Fragmento del texto:
El plagio académico necesita cómplices

El plagio es una trampa burda en la que no caerá un juez académico que sepa lo que hace. Si cae, será por negligencia, por incompetencia o por colusión con el timador.

Plagiar no es imitar ni copiar, plagiar es apropiarse de las creaciones ajenas.
Plagiar no es imitar ni copiar, plagiar es apropiarse de las creaciones ajenas.

El mejor detector de un plagio no es ningún programa informático, sino el autor plagiado. Si no se ríe, suele irritarse mucho, por haber sido víctima de un robo. Eso no es posible si el plagiado ya se ha muerto, como es el caso de Jaume Carrera, difunto en 1949, a quien ‘fusiló’ en su tesis Oriol Junqueras. Incluso puede ignorar el atraco perpetrado por el desaprensivo, pues este ha ocultado el cuerpo del delito, ya que lo mantiene inédito precisamente para que pase inadvertido, salvo para sus cómplices necesarios. Así y todo, a veces, lo pescan y queda en ridículo. Y también puede ocurrir que plagiario y plagiado estén de acuerdo (J. Urdánoz acusó formalmente de algo así a Francisco Camps, el expresidente valenciano, pero la Universidad Miguel Hernández lo ha desestimado).

Caso clamoroso fue el del exrector de la Universidad Rey Juan Carlos, Fernando Suárez Bilbao, cuyo flagrante pirateo (erratas incluidas) no ha merecido sanción adecuada. Una de las cinco víctimas de sus hurtos, M. Ángel Aparicio, lo denunció y los peritos le dieron la razón. El saqueo había sido ingente: 111 páginas copiadas de dos trabajos que no pasaban de las 180. Fue una «copia sustancial, literal, total, consciente y mecánica», cinco adjetivos escogidos con sumo cuidado. Otro experto concluyó que «la existencia del plagio es tan evidente que no admite ningún tipo de discusión ni excusa».

Una bellaquería

El plagio científico es una lacra que en España, por suerte, empieza a preocupar fuera de los opacos foros académicos. El plagiario es un ladrón que parasita sin decoro las ideas y el trabajo de otro. Escribió John de Salisbury en su ‘Metalógico’ que vemos más que nuestros antecesores porque caminamos a hombros de los gigantes que nos precedieron. Ocultar que uno se ha encaramado a sus espaldas es de bellacos.

La Universidad de Barcelona estudia retirar el doctorado a un exmiembro de la pujolista Convergència Democràtica. Se ha probado que plagió literalmente «párrafos cruciales», caso «grave de mala praxis». El denunciante ha sido el autor saqueado, Jaume Urgell, cuyas ideas «tomadas sin cita son parte esencial de la estructura argumental» del plagiario. Es probable que el desaprensivo pierda el birrete naranja de doctor economista.

Cómplice voluntario

El plagio es una trampa burda para el juez académico que sabe lo que hace. Si cae en ella es por incompetencia o colusión.

Datos proporcionados:
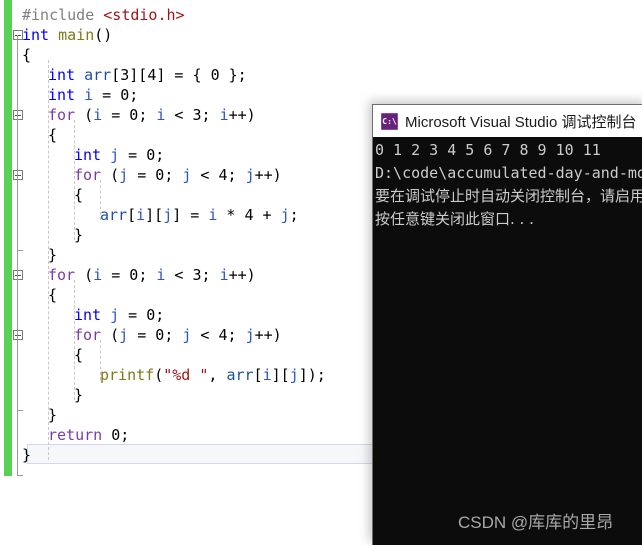 The width and height of the screenshot is (642, 545). What do you see at coordinates (321, 55) in the screenshot?
I see `code-line: {` at bounding box center [321, 55].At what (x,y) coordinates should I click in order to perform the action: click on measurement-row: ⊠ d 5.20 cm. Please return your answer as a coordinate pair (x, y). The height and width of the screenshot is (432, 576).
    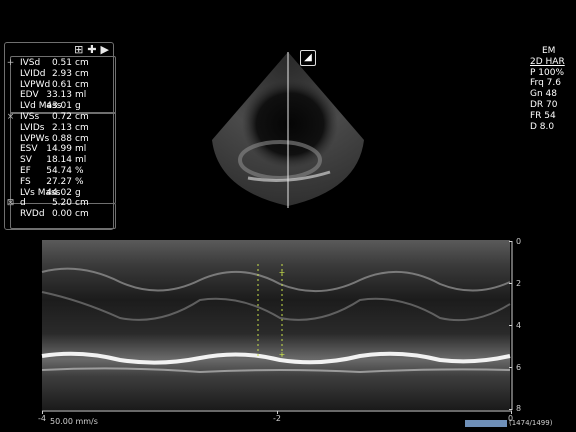
    Looking at the image, I should click on (58, 204).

Tarea 1:
¿Qué personas se mencionan por su nombre en el artículo sobre el plagio académico? Enuméralas todas.
Tarea 2:
Responde, según el artículo sobre el plagio académico:
(a) ¿En qué año murió Jaume Carrera?
(b) ¿Cuántas páginas copió Fernando Suárez Bilbao y cuántas sumaban como máximo los dos trabajos de los que las tomó?
(c) ¿Qué universidad estudia retirar el doctorado a un exmiembro de Convergència Democràtica?
Tarea 3:
¿Puedes proseguir el artículo sobre el plagio académico a partir del punto en que termina?

Resultado esperado 1:
- Jaume Carrera
- Oriol Junqueras
- J. Urdánoz
- Francisco Camps
- Fernando Suárez Bilbao
- M. Ángel Aparicio
- John de Salisbury
- Jaume Urgell

Resultado esperado 2:
(a) En 1949.
(b) Copió 111 páginas de dos trabajos que no pasaban de las 180.
(c) La Universidad de Barcelona.

Resultado esperado 3:
Algunos ardides son muy españoles, por lo demás. El canovismo, que modernizó las leyes (Constitución y Código Penal en 1876, Código de Comercio en 1885, Civil en 1889, etc.), promulgó en 1878 una de Patentes cuyo artículo 4 permitía otorgar una solo por crear otro método de obtención de algo que ya estaba inventado. O sea: alguien crea la aspirina, pero yo discurro cómo fabricarla de otra forma y me dan también una patente. De igual modo, hay ‘investigaciones’ que no sirven por su vacua conclusión, sino por la vía usada para llegar a ella. Galardonar a esos divagantes es premiar lo consabido. Decir hoy que el número 4 se escribe también phi^2 +1+phi^?2, o futesas por el estilo, no es crear. Hay tesis que se pierden en esas hojarascas, o se eternizan en hinchadas monsergas sobre el método, aunque no sea innovador: imaginen a Cajal dedicando ciento y pico de páginas a explicar en qué consisten el microscopio y la tintura de Golgi, en lugar de ocuparse de las neuronas: mutatis mutandis, eso hizo Iglesias Turrión en el dilatado arranque de su tesis sobre el significado de ciertos motines callejeros ‘postnacionales’ (?), texto en el que hay mucho más pan que jamón.

Plagiar no es imitar: hay imitadores confesos, de Góngora, o de Miró, o de Bach. Fray Luis imita a Horacio, gloriosamente. Plagiar no es copiar como hacen laboriosamente los copistas del Prado, sin pretensión de dar gato por liebre. Plagiar es hacer pasar por propias las creaciones ajenas. Es robar, defraudar, estafar, mentir. Y tan malos como el robador son quien le incita y quien lo premia. Es bueno que la sociedad española compruebe que el plagio se ha extendido mucho por las alturas.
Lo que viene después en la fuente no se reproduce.